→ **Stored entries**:

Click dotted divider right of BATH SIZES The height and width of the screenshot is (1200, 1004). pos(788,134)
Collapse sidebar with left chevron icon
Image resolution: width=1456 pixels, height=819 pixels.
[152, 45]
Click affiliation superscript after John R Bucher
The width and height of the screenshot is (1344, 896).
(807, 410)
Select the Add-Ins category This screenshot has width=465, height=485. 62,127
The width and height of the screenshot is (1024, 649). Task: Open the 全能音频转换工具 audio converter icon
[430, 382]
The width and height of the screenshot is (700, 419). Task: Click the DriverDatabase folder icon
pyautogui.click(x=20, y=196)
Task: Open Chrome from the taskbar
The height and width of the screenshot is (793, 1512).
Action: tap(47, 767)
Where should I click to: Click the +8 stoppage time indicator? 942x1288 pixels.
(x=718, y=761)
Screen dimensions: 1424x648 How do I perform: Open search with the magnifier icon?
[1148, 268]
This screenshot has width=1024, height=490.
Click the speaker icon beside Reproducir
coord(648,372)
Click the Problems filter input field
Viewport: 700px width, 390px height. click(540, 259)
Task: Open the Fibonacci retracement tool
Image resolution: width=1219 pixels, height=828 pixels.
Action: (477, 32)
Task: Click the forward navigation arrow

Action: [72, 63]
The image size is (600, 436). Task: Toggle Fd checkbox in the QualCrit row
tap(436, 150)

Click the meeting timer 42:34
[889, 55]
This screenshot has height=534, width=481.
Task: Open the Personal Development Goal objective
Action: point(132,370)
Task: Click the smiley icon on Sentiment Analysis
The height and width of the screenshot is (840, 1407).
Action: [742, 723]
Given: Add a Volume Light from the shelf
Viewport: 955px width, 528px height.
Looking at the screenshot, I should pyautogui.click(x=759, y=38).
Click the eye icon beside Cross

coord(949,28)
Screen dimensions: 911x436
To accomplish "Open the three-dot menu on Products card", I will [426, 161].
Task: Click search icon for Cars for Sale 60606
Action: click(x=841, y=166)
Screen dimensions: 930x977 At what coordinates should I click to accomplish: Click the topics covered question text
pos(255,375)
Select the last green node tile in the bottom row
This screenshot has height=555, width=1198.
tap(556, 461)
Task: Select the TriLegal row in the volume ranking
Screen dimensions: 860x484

→ **Task instructions**: Please output every record, keeping each line exact.

→ **Solution for this problem**:
Click dotted divider right of BATH SIZES The height and width of the screenshot is (1200, 1004). pos(788,134)
Collapse sidebar with left chevron icon
Image resolution: width=1456 pixels, height=819 pixels.
[152, 45]
Click affiliation superscript after John R Bucher
The width and height of the screenshot is (1344, 896).
(807, 410)
Select the Add-Ins category This screenshot has width=465, height=485. 62,127
The width and height of the screenshot is (1024, 649). Task: Open the 全能音频转换工具 audio converter icon
[430, 382]
The width and height of the screenshot is (700, 419). Task: Click the DriverDatabase folder icon
pyautogui.click(x=20, y=196)
Task: Open Chrome from the taskbar
The height and width of the screenshot is (793, 1512).
Action: tap(47, 767)
Where should I click to: Click the +8 stoppage time indicator? 942x1288 pixels.
(x=718, y=761)
Screen dimensions: 1424x648 How do I perform: Open search with the magnifier icon?
[1148, 268]
This screenshot has width=1024, height=490.
Click the speaker icon beside Reproducir
coord(648,372)
Click the Problems filter input field
Viewport: 700px width, 390px height. click(540, 259)
Task: Open the Fibonacci retracement tool
Image resolution: width=1219 pixels, height=828 pixels.
Action: (477, 32)
Task: Click the forward navigation arrow

Action: [72, 63]
The image size is (600, 436). Task: Toggle Fd checkbox in the QualCrit row
tap(436, 150)

Click the meeting timer 42:34
[889, 55]
This screenshot has height=534, width=481.
Task: Open the Personal Development Goal objective
Action: point(132,370)
Task: Click the smiley icon on Sentiment Analysis
The height and width of the screenshot is (840, 1407).
Action: [742, 723]
Given: Add a Volume Light from the shelf
Viewport: 955px width, 528px height.
Looking at the screenshot, I should pyautogui.click(x=759, y=38).
Click the eye icon beside Cross

coord(949,28)
Screen dimensions: 911x436
To accomplish "Open the three-dot menu on Products card", I will [426, 161].
Task: Click search icon for Cars for Sale 60606
Action: click(x=841, y=166)
Screen dimensions: 930x977 At what coordinates should I click to accomplish: Click the topics covered question text
pos(255,375)
Select the last green node tile in the bottom row
This screenshot has height=555, width=1198.
tap(556, 461)
Task: Select the TriLegal row in the volume ranking
Screen dimensions: 860x484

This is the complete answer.